Mazda boss challenges dealers and staff to hit new heights
Mazda is celebrating a flying start to 2007 with confirmation that it is not only the fastest growing brand in the UK but also the most reliable which has spurred boss Rob Lindley to tell his dealers and head office staff: This is only the beginning.Mazda came top for the reliability of its cars between three and nine years old in a survey published this week by independent automotive warranty specialists Warranty Direct.
“Mazda has done very well over the past few years in the Warranty Direct survey and we are absolutely delighted to be top of the tree for reliability in 2007,” said Lindley, managing director of Mazda Motors UK.
And official registration figures earlier this month confirmed that over the last five years Mazda has outgrown all other car brands in the UK. In the five years since 2001 when Mazda took over the business from the MCL Group, Mazda has grown its annual sales volume by more than 35,000 units and achieved a growth rate of almost 250 per cent.
The challenge now is to keep that growth going. “The market will be fundamentally static so we will have to fight hard.
“What I am telling my team – and what I plan to tell the dealers at our annual conference in March – is that they should look at 50,000 as just the beginning, not the end.
“We achieved a 2.1 per cent passenger car share in the UK with 50,000 units in 2006. And in Scotland we already have a 2.9 per cent market share; if we repeated that in the UK as a whole we would have sold 70,000 cars not 50,000 so the growth potential is there.
“The key this year will be product.

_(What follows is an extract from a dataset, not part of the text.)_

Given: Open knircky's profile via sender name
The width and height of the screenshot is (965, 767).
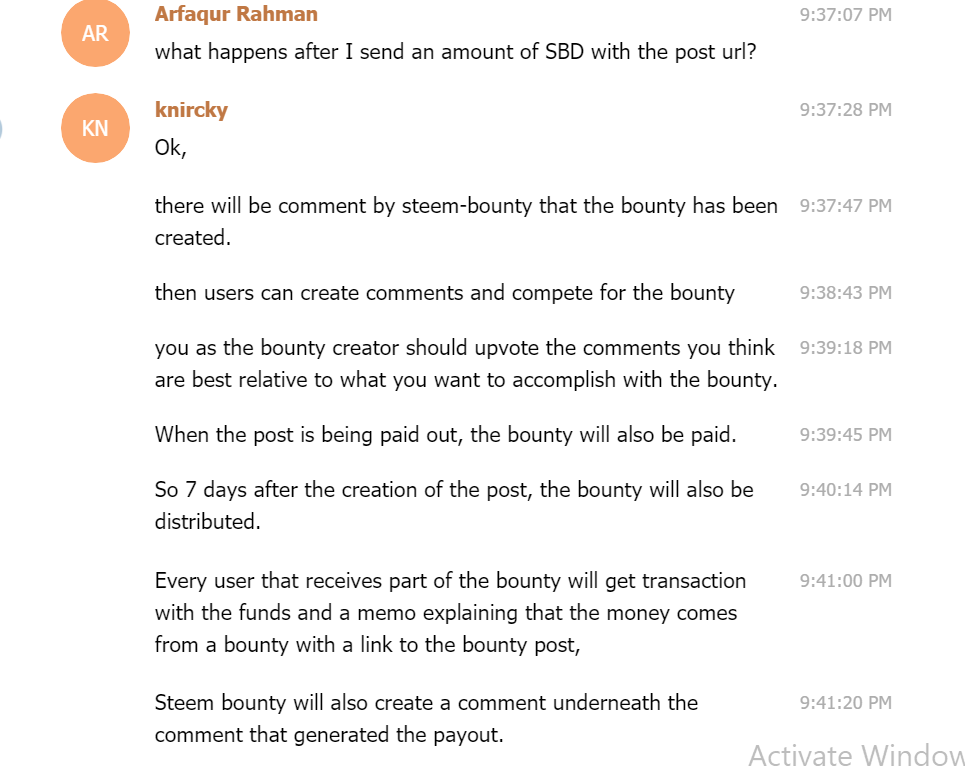Looking at the screenshot, I should tap(191, 110).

Everyone in this business is enthusiastic about new cars. Looking back to 2003 it was a really exciting year when we launched Mazda2, Mazda RX-8 and Mazda3. This year we have that thrill all over again with the Mazda CX-7 SUV Crossover and our new B-segment car.
“We have yet to explore where the Mazda brand can go in the UK with a genuine volume B?segment contender. I am telling the dealers that we will not be expanding the network apart from filling a few open points. Any network growth will be dealer growth where they expand by selling more cars and making more money basically off the same fixed cost base.”
Lindley's other challenge is to improve aftersales profitability for the dealer network. He wants dealers to encourage customers to stay in the Mazda network by offering servicing packages for vehicles that are more than three years old.